Failure to Prevent Physical Abuse and Follow Care Plan Restrictions
Penalty
Summary
The deficiency involves the facility’s failure to protect a resident from physical abuse during the provision of care. The resident had a history of traumatic brain injury, anxiety, severely impaired cognition, and exhibited verbal and physical aggression toward staff. The resident’s comprehensive care plan required two caregivers for care, specified no male caregivers, and ordered 1:1 supervision during the night shift due to falls. Despite these documented interventions, a male certified nurse aide (CNA) participated in providing incontinence care to the resident during the night shift, and the care was initiated even after the resident verbally refused to be touched. During early morning care, two CNAs, including a male CNA, attempted to change the resident’s incontinence brief. The resident, who was lying naked on the bed, stated they did not want to be touched. One CNA suggested reapproaching later, but the male CNA insisted on proceeding due to time constraints.

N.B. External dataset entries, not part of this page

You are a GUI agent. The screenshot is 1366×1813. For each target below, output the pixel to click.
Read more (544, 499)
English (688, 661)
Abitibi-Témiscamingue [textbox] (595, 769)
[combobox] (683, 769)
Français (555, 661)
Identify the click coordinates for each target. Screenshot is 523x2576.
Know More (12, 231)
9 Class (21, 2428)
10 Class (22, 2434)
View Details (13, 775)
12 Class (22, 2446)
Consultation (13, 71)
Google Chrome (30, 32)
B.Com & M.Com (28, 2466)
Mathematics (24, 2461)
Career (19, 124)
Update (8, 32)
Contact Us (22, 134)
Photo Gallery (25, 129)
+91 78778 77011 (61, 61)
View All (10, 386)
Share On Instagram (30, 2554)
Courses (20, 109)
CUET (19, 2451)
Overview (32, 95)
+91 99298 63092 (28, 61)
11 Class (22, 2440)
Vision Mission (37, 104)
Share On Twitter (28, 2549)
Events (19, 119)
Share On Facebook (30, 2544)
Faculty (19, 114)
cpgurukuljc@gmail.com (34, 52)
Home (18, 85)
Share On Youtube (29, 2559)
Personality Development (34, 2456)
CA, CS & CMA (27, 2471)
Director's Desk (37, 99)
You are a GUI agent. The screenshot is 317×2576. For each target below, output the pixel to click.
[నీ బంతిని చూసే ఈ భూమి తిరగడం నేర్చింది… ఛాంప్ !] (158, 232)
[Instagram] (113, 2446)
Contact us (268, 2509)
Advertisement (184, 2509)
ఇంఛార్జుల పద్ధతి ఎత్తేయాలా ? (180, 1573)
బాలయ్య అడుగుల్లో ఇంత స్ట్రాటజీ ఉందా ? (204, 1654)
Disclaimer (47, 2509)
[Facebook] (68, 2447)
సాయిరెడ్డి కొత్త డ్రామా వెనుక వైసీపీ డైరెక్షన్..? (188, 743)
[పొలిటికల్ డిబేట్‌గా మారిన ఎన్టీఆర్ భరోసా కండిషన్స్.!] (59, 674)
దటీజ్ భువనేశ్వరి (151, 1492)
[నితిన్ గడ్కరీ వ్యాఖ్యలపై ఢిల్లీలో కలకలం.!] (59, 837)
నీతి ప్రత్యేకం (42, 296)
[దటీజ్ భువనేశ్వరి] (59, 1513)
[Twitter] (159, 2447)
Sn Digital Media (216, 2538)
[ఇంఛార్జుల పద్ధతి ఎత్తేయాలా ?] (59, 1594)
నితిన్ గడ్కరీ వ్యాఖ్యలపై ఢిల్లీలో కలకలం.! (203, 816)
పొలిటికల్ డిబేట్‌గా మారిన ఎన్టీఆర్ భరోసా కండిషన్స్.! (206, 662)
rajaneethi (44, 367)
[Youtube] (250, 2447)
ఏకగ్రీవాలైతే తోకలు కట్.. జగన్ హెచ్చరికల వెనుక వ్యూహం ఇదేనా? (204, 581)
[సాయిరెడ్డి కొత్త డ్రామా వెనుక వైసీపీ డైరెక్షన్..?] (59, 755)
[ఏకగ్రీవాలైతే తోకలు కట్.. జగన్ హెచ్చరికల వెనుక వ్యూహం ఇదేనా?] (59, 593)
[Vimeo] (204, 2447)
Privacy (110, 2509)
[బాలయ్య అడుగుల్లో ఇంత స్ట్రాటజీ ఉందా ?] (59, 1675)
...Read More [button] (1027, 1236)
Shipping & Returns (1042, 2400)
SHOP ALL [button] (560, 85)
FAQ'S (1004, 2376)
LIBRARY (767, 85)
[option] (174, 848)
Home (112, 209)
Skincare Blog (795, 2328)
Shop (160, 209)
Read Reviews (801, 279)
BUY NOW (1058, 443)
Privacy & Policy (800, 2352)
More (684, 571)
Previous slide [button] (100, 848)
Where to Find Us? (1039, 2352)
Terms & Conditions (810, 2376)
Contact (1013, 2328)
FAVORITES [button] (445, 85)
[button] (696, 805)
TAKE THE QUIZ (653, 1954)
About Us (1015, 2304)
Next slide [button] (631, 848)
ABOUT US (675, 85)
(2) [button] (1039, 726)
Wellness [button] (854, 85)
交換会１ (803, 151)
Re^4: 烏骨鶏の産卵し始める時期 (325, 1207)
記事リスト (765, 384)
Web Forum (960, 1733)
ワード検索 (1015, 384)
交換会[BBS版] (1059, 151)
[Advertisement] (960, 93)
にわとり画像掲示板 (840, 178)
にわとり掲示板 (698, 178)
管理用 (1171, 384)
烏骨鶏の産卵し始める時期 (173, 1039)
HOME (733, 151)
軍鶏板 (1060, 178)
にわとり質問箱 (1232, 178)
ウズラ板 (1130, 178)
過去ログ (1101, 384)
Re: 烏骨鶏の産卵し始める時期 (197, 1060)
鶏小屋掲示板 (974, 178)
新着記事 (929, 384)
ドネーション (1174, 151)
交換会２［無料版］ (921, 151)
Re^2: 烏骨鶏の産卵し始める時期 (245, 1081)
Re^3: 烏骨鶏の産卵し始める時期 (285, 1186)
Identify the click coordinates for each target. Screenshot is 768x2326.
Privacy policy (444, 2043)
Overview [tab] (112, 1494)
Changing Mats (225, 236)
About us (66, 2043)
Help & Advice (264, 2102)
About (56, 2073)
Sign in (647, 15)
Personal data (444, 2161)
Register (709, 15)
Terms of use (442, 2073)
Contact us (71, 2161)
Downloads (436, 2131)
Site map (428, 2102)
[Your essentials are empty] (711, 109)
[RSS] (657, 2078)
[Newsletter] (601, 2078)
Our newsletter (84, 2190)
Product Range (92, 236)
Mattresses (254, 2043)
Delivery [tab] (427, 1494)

The resident initially allowed repositioning but began swinging when the brief was being pulled up and stated they did not want the CNAs touching them. The resident then spat in the male CNA’s face, after which the male CNA placed a hand on the resident’s face and forcefully pushed it down. This action was witnessed by the assisting CNA, who observed the resident become red in the face and more agitated. Following the incident, the assisting CNA pushed the male CNA away from the resident and told him to leave the room. A nearby LPN heard the resident screaming and, upon entering the room, was told by the resident that a CNA had yelled at and disrespected them and had scratched their face twice. Assessment by the RN/Assistant DON later that day revealed multiple abrasions and areas of redness on the resident’s face, including below the right eye and cheek, the tip of the nose, the left eyebrow and below the left eye, and around the lips and chin. The resident appeared agitated and reported being scratched in the face. The incident was reported up the chain of command, but there was no documented evidence that the male CNA was immediately removed from the premises after clocking out, and facility leadership could not confirm that the CNA had actually left the building at that time.